> Written instruction: Please format every line of the items below as a JSON list of strings, one string per line, leaving out blank lines.

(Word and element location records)
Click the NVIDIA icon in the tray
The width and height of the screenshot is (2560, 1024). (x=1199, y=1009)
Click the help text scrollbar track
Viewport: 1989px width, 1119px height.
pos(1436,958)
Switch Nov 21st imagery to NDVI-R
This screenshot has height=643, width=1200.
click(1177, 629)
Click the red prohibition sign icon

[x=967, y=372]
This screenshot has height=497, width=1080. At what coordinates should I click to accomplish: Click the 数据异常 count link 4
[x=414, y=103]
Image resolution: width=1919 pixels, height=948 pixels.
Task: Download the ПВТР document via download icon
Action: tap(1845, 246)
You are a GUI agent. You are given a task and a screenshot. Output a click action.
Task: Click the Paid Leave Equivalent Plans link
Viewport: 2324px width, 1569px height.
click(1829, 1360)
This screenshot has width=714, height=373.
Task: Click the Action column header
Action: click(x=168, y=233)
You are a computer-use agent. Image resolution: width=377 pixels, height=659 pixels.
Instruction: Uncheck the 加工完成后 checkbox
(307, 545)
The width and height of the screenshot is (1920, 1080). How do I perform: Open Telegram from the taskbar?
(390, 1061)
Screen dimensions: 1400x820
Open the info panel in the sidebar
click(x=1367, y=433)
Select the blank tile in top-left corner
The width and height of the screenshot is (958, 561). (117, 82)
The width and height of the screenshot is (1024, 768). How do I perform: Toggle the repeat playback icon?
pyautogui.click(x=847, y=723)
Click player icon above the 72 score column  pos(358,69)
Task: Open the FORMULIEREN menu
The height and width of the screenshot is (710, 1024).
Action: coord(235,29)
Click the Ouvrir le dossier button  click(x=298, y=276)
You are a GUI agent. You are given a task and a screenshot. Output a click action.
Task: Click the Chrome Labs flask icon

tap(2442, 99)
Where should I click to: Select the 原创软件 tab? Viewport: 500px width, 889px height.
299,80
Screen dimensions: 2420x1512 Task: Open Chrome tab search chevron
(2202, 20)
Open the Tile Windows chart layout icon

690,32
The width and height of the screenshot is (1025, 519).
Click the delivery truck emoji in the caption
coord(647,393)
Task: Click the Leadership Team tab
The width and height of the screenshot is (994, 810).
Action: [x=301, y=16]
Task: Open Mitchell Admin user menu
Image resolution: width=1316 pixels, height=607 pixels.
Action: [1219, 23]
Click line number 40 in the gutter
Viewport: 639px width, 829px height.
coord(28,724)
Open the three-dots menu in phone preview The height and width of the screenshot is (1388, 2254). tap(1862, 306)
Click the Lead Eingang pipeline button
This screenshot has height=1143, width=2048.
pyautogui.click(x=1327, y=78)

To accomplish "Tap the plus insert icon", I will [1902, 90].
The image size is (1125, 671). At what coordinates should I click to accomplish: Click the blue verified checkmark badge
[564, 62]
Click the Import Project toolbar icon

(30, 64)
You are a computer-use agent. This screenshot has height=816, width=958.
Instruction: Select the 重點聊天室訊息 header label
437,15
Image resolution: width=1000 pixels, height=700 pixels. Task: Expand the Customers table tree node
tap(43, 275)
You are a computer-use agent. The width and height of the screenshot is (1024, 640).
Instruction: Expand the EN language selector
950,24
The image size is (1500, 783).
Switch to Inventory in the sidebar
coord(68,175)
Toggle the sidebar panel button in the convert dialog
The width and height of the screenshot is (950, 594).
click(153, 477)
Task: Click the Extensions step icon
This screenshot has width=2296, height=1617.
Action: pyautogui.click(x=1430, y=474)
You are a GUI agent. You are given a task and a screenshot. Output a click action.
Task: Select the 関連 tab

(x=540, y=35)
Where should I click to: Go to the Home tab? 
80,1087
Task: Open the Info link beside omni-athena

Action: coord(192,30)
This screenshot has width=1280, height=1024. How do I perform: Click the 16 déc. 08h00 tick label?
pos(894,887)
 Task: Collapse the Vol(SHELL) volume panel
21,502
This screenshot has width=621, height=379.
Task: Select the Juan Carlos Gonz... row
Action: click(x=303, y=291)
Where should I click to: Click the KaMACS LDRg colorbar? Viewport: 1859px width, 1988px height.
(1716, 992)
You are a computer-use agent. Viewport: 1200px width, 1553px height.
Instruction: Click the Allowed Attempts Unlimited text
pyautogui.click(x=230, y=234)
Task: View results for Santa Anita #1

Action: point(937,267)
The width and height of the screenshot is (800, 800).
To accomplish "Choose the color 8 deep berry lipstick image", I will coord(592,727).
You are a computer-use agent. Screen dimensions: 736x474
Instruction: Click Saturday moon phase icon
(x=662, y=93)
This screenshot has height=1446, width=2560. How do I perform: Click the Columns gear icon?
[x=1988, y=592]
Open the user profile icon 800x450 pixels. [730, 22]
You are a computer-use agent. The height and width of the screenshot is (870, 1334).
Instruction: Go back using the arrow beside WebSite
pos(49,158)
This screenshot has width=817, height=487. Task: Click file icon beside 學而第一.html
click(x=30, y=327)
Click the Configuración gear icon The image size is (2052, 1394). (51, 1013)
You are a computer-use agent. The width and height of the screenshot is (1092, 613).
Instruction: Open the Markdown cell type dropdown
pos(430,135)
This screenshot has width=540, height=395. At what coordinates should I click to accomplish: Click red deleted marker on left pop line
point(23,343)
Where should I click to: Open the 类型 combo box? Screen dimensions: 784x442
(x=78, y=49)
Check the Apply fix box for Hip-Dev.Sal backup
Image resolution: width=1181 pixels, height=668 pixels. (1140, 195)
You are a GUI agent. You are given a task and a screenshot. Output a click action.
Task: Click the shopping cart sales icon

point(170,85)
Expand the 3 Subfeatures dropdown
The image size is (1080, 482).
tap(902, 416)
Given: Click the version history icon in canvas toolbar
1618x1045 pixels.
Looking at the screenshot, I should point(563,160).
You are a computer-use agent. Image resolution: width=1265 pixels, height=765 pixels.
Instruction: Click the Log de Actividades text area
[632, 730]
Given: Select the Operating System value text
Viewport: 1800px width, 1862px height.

> Task answer:
[
  "Click the NVIDIA icon in the tray",
  "The width and height of the screenshot is (2560, 1024). (x=1199, y=1009)",
  "Click the help text scrollbar track",
  "Viewport: 1989px width, 1119px height.",
  "pos(1436,958)",
  "Switch Nov 21st imagery to NDVI-R",
  "This screenshot has height=643, width=1200.",
  "click(1177, 629)",
  "Click the red prohibition sign icon",
  "[x=967, y=372]",
  "This screenshot has height=497, width=1080. At what coordinates should I click to accomplish: Click the 数据异常 count link 4",
  "[x=414, y=103]",
  "Image resolution: width=1919 pixels, height=948 pixels.",
  "Task: Download the ПВТР document via download icon",
  "Action: tap(1845, 246)",
  "You are a GUI agent. You are given a task and a screenshot. Output a click action.",
  "Task: Click the Paid Leave Equivalent Plans link",
  "Viewport: 2324px width, 1569px height.",
  "click(1829, 1360)",
  "This screenshot has width=714, height=373.",
  "Task: Click the Action column header",
  "Action: click(x=168, y=233)",
  "You are a computer-use agent. Image resolution: width=377 pixels, height=659 pixels.",
  "Instruction: Uncheck the 加工完成后 checkbox",
  "(307, 545)",
  "The width and height of the screenshot is (1920, 1080). How do I perform: Open Telegram from the taskbar?",
  "(390, 1061)",
  "Screen dimensions: 1400x820",
  "Open the info panel in the sidebar",
  "click(x=1367, y=433)",
  "Select the blank tile in top-left corner",
  "The width and height of the screenshot is (958, 561). (117, 82)",
  "The width and height of the screenshot is (1024, 768). How do I perform: Toggle the repeat playback icon?",
  "pyautogui.click(x=847, y=723)",
  "Click player icon above the 72 score column  pos(358,69)",
  "Task: Open the FORMULIEREN menu",
  "The height and width of the screenshot is (710, 1024).",
  "Action: coord(235,29)",
  "Click the Ouvrir le dossier button  click(x=298, y=276)",
  "You are a GUI agent. You are given a task and a screenshot. Output a click action.",
  "Task: Click the Chrome Labs flask icon",
  "tap(2442, 99)",
  "Where should I click to: Select the 原创软件 tab? Viewport: 500px width, 889px height.",
  "299,80",
  "Screen dimensions: 2420x1512 Task: Open Chrome tab search chevron",
  "(2202, 20)",
  "Open the Tile Windows chart layout icon",
  "690,32",
  "The width and height of the screenshot is (1025, 519).",
  "Click the delivery truck emoji in the caption",
  "coord(647,393)",
  "Task: Click the Leadership Team tab",
  "The width and height of the screenshot is (994, 810).",
  "Action: [x=301, y=16]",
  "Task: Open Mitchell Admin user menu",
  "Image resolution: width=1316 pixels, height=607 pixels.",
  "Action: [1219, 23]",
  "Click line number 40 in the gutter",
  "Viewport: 639px width, 829px height.",
  "coord(28,724)",
  "Open the three-dots menu in phone preview The height and width of the screenshot is (1388, 2254). tap(1862, 306)",
  "Click the Lead Eingang pipeline button",
  "This screenshot has height=1143, width=2048.",
  "pyautogui.click(x=1327, y=78)",
  "To accomplish \"Tap the plus insert icon\", I will [1902, 90].",
  "The image size is (1125, 671). At what coordinates should I click to accomplish: Click the blue verified checkmark badge",
  "[564, 62]",
  "Click the Import Project toolbar icon",
  "(30, 64)",
  "You are a computer-use agent. This screenshot has height=816, width=958.",
  "Instruction: Select the 重點聊天室訊息 header label",
  "437,15",
  "Image resolution: width=1000 pixels, height=700 pixels. Task: Expand the Customers table tree node",
  "tap(43, 275)",
  "You are a computer-use agent. The width and height of the screenshot is (1024, 640).",
  "Instruction: Expand the EN language selector",
  "950,24",
  "The image size is (1500, 783).",
  "Switch to Inventory in the sidebar",
  "coord(68,175)",
  "Toggle the sidebar panel button in the convert dialog",
  "The width and height of the screenshot is (950, 594).",
  "click(153, 477)",
  "Task: Click the Extensions step icon",
  "This screenshot has width=2296, height=1617.",
  "Action: pyautogui.click(x=1430, y=474)",
  "You are a GUI agent. You are given a task and a screenshot. Output a click action.",
  "Task: Select the 関連 tab",
  "(x=540, y=35)",
  "Where should I click to: Go to the Home tab? ",
  "80,1087",
  "Task: Open the Info link beside omni-athena",
  "Action: coord(192,30)",
  "This screenshot has width=1280, height=1024. How do I perform: Click the 16 déc. 08h00 tick label?",
  "pos(894,887)",
  " Task: Collapse the Vol(SHELL) volume panel",
  "21,502",
  "This screenshot has width=621, height=379.",
  "Task: Select the Juan Carlos Gonz... row",
  "Action: click(x=303, y=291)",
  "Where should I click to: Click the KaMACS LDRg colorbar? Viewport: 1859px width, 1988px height.",
  "(1716, 992)",
  "You are a computer-use agent. Viewport: 1200px width, 1553px height.",
  "Instruction: Click the Allowed Attempts Unlimited text",
  "pyautogui.click(x=230, y=234)",
  "Task: View results for Santa Anita #1",
  "Action: point(937,267)",
  "The width and height of the screenshot is (800, 800).",
  "To accomplish \"Choose the color 8 deep berry lipstick image\", I will coord(592,727).",
  "You are a computer-use agent. Screen dimensions: 736x474",
  "Instruction: Click Saturday moon phase icon",
  "(x=662, y=93)",
  "This screenshot has height=1446, width=2560. How do I perform: Click the Columns gear icon?",
  "[x=1988, y=592]",
  "Open the user profile icon 800x450 pixels. [730, 22]",
  "You are a computer-use agent. The height and width of the screenshot is (870, 1334).",
  "Instruction: Go back using the arrow beside WebSite",
  "pos(49,158)",
  "This screenshot has width=817, height=487. Task: Click file icon beside 學而第一.html",
  "click(x=30, y=327)",
  "Click the Configuración gear icon The image size is (2052, 1394). (51, 1013)",
  "You are a computer-use agent. The width and height of the screenshot is (1092, 613).",
  "Instruction: Open the Markdown cell type dropdown",
  "pos(430,135)",
  "This screenshot has width=540, height=395. At what coordinates should I click to accomplish: Click red deleted marker on left pop line",
  "point(23,343)",
  "Where should I click to: Open the 类型 combo box? Screen dimensions: 784x442",
  "(x=78, y=49)",
  "Check the Apply fix box for Hip-Dev.Sal backup",
  "Image resolution: width=1181 pixels, height=668 pixels. (1140, 195)",
  "You are a GUI agent. You are given a task and a screenshot. Output a click action.",
  "Task: Click the shopping cart sales icon",
  "point(170,85)",
  "Expand the 3 Subfeatures dropdown",
  "The image size is (1080, 482).",
  "tap(902, 416)",
  "Given: Click the version history icon in canvas toolbar",
  "1618x1045 pixels.",
  "Looking at the screenshot, I should point(563,160).",
  "You are a computer-use agent. Image resolution: width=1265 pixels, height=765 pixels.",
  "Instruction: Click the Log de Actividades text area",
  "[632, 730]",
  "Given: Select the Operating System value text",
  "Viewport: 1800px width, 1862px height."
]